• _Фрагмент документа_:
'''

Козинцев Григорий
Пространство трагедии (Дневник режиссера)
Григорий Козинцев
Пространство трагедии
Дневник режиссера
Григорий Михайлович Козинцев (1905-1973)-выдающийся кинорежиссер, народный артист СССР.
Он принадлежит к плеяде тех замечательных художников, которые создавали советский кинематограф и приумножали его славу. С именем Г. М. Козинцева связана организация одной из первых художественных лабораторий советского кино- мастерской ФЭКС (Фабрика эксцентрического актера, 1921), постановка целого ряда новаторских фильмов 20-х годов ("Приключения Октябрины", "СВД", "Шинель", "Новый Вавилон" и другие), создание знаменитой трилогии о Максиме (1935- 1939)-"Юность Максима", "Возвращение Максима", "Выборгская сторона", которая вошла в золотой фонд советского кино. Всемирную известность приобрели фильмы, в которых Г. М. Козинцев обратился к мировой классике: "Дон Кихот" (1957), "Гамлет" (1964, удостоен Ленинской премии), "Король Лир" (1971).
В течение пятидесяти лет он жил в искусстве и для искусства - со всей энергией своего разностороннего таланта. Его отличала широта творческих интересов, неутомимость поисков, высокая культура и глубина мысли. Григорий Михайлович Козинцев был теоретиком кино и педагогом, талантливым литератором и тонким исследователем. Он поставил несколько театральных спектаклей, воспитал группу известных кинорежиссеров, написал сценарии большинства своих фильмов, множество статей, книги "Наш современник-Вильям Шекспир" (1962, 1966, переведена на несколько языков) и "Глубокий экран" (1971).
Шекспир занимал в его творчестве особое место. Великий английский драматург был для Г. М. Козинцева действительно современником и таким представал в его фильмах, литературных произведениях и спектаклях.
С Шекспиром, с воссозданием на экране его трагедии "Король Лир", связана и последняя книга Г. М. Козинцева - "Пространство трагедии". Она была ему особенно дорога, он работал над ней с редкой увлеченностью и с волнением ждал ее выхода в свет.
К сожалению, Григорию Михайловичу Козинцеву не довелось увидеть эту книгу. Когда она подписывалась в печать, ее автора уже не было в живых.

'''

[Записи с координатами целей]
'''

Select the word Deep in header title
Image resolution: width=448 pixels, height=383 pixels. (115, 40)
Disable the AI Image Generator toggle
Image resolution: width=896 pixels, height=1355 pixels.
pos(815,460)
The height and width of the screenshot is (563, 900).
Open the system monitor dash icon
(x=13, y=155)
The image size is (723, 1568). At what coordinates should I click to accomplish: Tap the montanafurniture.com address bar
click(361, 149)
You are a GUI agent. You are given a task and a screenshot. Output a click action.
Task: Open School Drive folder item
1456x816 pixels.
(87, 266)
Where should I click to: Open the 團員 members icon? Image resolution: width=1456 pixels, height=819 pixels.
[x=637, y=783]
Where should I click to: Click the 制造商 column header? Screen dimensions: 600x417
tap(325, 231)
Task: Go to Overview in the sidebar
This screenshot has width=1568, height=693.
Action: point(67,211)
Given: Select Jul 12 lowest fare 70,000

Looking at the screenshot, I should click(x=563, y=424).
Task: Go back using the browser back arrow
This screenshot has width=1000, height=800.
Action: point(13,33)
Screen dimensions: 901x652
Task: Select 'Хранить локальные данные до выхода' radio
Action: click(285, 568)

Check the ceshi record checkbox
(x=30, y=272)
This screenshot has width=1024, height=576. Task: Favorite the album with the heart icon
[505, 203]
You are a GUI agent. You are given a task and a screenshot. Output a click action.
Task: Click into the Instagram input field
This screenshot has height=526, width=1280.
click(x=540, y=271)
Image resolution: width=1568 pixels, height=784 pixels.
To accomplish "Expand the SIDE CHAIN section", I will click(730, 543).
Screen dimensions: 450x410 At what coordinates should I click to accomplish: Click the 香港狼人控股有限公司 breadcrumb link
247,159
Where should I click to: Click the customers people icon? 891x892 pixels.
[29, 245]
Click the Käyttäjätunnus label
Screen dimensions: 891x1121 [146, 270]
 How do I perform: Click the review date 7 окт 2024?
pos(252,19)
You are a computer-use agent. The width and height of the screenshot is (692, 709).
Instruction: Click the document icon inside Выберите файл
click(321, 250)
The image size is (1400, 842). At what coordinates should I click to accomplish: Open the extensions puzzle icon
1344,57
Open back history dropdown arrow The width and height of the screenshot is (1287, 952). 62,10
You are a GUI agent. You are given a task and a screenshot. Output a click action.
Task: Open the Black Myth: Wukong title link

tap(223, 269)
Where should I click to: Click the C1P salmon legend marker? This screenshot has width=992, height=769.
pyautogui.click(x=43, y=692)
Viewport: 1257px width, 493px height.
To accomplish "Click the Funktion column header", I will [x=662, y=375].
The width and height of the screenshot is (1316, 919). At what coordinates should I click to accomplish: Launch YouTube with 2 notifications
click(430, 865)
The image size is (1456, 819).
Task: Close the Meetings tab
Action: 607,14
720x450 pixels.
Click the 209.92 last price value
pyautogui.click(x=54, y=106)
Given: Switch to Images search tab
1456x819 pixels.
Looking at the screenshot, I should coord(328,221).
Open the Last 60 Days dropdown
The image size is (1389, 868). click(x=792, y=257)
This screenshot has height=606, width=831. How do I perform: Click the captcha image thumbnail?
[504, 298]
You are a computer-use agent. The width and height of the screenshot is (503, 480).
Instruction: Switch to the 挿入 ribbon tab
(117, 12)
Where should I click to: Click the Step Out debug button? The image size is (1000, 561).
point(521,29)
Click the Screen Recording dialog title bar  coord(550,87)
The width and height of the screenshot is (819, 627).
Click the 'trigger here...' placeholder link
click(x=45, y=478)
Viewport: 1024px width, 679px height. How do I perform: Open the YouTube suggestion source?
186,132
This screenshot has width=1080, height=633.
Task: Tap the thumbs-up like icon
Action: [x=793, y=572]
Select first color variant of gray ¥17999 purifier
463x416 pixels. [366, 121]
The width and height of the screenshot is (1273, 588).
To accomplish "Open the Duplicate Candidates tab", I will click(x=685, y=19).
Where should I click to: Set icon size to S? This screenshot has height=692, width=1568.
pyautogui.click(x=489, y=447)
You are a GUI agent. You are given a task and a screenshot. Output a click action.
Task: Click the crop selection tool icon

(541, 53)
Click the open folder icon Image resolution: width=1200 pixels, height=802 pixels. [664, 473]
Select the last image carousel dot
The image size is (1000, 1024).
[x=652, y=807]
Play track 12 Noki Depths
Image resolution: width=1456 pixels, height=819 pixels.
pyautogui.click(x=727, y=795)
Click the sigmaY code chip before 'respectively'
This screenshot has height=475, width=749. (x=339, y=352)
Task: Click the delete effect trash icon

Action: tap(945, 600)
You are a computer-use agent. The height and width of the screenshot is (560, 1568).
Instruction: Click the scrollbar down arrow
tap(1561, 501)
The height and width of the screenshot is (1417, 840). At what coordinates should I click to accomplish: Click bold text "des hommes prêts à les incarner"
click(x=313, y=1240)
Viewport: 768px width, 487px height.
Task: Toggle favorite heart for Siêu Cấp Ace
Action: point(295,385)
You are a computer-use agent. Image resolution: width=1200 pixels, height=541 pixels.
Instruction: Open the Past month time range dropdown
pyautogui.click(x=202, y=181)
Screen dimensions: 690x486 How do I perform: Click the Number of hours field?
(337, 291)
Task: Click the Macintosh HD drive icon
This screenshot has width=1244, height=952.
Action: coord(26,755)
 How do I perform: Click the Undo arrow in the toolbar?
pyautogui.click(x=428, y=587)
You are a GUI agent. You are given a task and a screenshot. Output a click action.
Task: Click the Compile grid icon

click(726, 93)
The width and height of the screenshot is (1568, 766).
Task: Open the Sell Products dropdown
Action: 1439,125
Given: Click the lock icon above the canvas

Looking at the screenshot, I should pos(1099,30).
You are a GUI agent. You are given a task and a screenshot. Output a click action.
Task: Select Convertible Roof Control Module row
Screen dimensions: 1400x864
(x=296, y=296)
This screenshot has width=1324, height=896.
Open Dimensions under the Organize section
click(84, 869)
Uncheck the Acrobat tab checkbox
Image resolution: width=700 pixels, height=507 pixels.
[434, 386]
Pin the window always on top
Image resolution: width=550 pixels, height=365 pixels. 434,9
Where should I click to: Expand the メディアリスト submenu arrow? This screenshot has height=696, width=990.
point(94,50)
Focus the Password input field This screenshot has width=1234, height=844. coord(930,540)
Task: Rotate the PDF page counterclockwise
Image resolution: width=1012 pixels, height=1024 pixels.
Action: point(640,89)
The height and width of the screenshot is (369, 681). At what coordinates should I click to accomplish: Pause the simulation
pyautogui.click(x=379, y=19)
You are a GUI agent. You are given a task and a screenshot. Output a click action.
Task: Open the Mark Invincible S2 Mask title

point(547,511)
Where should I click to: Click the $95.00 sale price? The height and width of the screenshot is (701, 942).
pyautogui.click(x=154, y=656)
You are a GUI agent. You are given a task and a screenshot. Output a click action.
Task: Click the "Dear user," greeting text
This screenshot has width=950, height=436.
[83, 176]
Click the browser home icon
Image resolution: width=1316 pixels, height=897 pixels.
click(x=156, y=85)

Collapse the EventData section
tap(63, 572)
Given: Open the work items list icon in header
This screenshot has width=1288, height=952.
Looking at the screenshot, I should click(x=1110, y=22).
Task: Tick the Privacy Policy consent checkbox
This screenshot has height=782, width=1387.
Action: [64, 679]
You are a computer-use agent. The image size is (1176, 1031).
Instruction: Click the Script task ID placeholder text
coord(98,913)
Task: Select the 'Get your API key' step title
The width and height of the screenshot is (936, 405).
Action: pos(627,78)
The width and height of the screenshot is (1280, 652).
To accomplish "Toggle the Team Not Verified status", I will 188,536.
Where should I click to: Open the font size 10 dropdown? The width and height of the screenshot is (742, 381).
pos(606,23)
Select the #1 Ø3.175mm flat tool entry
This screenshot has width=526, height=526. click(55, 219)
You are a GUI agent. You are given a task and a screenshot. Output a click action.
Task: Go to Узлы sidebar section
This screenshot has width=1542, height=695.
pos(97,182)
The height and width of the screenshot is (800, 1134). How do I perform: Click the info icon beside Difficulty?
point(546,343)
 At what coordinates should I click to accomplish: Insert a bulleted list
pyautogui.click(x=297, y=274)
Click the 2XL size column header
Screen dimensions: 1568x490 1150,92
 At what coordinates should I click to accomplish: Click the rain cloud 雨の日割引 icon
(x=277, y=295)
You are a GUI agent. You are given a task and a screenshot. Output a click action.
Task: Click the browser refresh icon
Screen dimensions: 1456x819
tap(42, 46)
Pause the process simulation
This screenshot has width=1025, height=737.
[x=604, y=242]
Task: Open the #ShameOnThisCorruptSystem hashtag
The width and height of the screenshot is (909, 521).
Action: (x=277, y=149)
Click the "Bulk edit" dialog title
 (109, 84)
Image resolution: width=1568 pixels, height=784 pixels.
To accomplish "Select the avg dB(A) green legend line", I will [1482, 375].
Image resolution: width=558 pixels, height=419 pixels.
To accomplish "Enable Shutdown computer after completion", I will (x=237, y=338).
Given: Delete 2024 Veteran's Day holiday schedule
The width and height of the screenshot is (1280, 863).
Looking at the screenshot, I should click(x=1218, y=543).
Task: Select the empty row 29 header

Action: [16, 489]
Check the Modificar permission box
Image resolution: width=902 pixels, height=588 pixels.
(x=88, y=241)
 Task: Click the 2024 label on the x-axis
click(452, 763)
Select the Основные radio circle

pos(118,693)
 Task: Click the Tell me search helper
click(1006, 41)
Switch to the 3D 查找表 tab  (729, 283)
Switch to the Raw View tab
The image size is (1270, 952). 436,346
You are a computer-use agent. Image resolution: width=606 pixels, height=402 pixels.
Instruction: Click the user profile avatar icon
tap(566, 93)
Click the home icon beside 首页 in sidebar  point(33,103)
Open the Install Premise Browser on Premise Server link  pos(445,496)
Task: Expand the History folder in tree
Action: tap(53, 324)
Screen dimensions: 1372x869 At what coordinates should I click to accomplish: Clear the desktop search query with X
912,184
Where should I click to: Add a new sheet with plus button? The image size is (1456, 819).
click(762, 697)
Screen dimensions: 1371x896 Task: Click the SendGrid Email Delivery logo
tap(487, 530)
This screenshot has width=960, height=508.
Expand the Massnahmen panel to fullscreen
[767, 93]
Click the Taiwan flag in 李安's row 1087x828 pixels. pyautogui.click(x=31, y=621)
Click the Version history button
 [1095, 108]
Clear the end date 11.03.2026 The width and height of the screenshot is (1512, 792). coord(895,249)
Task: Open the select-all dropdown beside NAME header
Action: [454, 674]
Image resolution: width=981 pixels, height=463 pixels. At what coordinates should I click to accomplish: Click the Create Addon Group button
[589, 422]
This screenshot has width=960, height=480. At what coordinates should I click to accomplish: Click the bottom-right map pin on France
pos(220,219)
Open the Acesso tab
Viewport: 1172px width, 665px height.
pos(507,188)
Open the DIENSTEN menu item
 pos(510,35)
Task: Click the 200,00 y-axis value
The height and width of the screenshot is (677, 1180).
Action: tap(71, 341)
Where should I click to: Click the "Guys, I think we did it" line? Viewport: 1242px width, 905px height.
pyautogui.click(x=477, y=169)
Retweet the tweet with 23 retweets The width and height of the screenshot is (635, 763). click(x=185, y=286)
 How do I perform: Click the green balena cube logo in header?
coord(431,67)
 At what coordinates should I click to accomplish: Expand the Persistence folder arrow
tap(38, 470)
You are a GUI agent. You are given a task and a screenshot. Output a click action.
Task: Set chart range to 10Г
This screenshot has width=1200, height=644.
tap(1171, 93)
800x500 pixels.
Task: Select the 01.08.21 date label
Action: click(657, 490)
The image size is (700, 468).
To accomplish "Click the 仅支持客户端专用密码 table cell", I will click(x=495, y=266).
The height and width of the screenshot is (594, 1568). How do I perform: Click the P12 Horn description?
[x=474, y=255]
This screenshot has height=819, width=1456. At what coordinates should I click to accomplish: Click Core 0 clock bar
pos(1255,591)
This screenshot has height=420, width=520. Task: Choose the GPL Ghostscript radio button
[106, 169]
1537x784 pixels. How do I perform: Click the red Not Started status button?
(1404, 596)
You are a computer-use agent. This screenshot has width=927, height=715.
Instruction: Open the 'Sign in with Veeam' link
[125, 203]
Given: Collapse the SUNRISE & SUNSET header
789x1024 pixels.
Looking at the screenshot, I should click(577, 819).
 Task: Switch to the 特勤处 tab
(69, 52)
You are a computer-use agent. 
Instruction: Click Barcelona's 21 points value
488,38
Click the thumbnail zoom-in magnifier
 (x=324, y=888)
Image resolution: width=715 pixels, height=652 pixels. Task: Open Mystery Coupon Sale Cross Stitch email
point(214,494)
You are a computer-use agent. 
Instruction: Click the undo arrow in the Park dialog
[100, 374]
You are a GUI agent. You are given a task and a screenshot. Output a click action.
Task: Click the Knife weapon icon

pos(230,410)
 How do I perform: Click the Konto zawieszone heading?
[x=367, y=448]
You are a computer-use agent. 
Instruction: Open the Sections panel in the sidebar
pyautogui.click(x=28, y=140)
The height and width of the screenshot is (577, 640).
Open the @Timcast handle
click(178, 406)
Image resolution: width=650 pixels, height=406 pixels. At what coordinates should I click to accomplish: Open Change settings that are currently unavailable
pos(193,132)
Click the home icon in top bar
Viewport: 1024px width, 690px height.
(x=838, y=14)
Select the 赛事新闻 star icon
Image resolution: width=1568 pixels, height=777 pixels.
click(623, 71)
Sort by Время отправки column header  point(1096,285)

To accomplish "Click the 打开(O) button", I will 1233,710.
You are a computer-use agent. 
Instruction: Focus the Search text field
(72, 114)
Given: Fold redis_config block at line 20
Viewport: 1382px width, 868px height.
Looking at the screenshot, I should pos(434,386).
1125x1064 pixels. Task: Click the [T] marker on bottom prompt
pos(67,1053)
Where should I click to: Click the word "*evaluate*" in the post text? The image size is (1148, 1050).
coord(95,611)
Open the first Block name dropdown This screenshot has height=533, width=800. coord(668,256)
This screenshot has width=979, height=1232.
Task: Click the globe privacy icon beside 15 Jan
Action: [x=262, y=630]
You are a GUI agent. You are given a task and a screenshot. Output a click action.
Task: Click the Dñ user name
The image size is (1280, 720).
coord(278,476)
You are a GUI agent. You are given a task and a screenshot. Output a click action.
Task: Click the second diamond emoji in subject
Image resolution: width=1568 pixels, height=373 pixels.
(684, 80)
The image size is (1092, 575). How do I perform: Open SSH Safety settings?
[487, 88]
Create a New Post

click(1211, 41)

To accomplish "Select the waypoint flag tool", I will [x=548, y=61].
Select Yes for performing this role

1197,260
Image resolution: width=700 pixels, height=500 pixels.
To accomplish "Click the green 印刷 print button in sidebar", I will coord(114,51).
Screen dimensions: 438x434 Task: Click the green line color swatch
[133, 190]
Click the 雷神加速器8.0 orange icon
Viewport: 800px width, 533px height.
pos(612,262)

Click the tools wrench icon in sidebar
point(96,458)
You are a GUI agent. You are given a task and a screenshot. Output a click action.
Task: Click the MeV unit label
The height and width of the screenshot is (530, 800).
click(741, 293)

'''

• _Задания для выполнения_:
- a) Оформите в виде нумерованного списка все записи от строки, содержащей "Image resolution: width=715", до строки, содержащей "pos(67,1053)", включительно. Пустые строки в список не включайте.
- b) Допишите следующую часть текста о Григории Козинцеве и его книге «Пространство трагедии», продолжив его после последнего предложения.
Текст и записи взяты из разных источников.

• _Ответы по порядку_:
- a)
1. Image resolution: width=715 pixels, height=652 pixels. Task: Open Mystery Coupon Sale Cross Stitch email
2. point(214,494)
3. You are a computer-use agent. 
4. Instruction: Click the undo arrow in the Park dialog
5. [100, 374]
6. You are a GUI agent. You are given a task and a screenshot. Output a click action.
7. Task: Click the Knife weapon icon
8. pos(230,410)
9.  How do I perform: Click the Konto zawieszone heading?
10. [x=367, y=448]
11. You are a computer-use agent. 
12. Instruction: Open the Sections panel in the sidebar
13. pyautogui.click(x=28, y=140)
14. The height and width of the screenshot is (577, 640).
15. Open the @Timcast handle
16. click(178, 406)
17. Image resolution: width=650 pixels, height=406 pixels. At what coordinates should I click to accomplish: Open Change settings that are currently unavailable
18. pos(193,132)
19. Click the home icon in top bar
20. Viewport: 1024px width, 690px height.
21. (x=838, y=14)
22. Select the 赛事新闻 star icon
23. Image resolution: width=1568 pixels, height=777 pixels.
24. click(623, 71)
25. Sort by Время отправки column header  point(1096,285)
26. To accomplish "Click the 打开(O) button", I will 1233,710.
27. You are a computer-use agent. 
28. Instruction: Focus the Search text field
29. (72, 114)
30. Given: Fold redis_config block at line 20
31. Viewport: 1382px width, 868px height.
32. Looking at the screenshot, I should pos(434,386).
33. 1125x1064 pixels. Task: Click the [T] marker on bottom prompt
34. pos(67,1053)

- b)
{1}
Новая постановка никогда не являлась для меня чисто профессиональной работой; речь шла не об одном лишь применении к делу специальных знаний или опыта Приходилось как бы начинать жить заново. События и судьбы, иногда выдуманные столетия назад, врывались в твою жизнь, занимали в ней все большее место. И случалось так, что вымышленное начинало казаться действительным, день за днем открывались все новые, совершенно реальные черты особого мира, людей, его населявших
Чей то чужой мир сливался с твоим. Так начинала образовываться плоть кинематографических образов, слова становились видимыми.
А потом самое натуралистическое искусство - фотография схватывала на лету жизненное движение, оно переходило со страниц книги на экран.
Чего только не случалось на пути такого перехода. Что только не примешивалось к делу. Оживала память, прочитанные книги, страны, где ты бывал, детство, спор с товарищами или с самим собой - все участвовало в труде
Необходимо было спорить с фильмом, который ты вчера увидел, с людьми, которых уже давно нет на свете. Профессиональные навыки и опыт не только не помогали, а мешали, нужно было выйти за пределы профессии, опровергнуть опыт. Нужно было учиться. Приходилось учиться каждый день. Брать уроки у мастеров, которые, казалось бы, не имели прямого отношения к твоей работе,- они-то учили больше всего. Нужно было готовить уроки и огорчаться двойке, ты ее сегодня сам поставил себе за сочинение, которое десятилетие назад сдал на пятерку,- так тогда казалось.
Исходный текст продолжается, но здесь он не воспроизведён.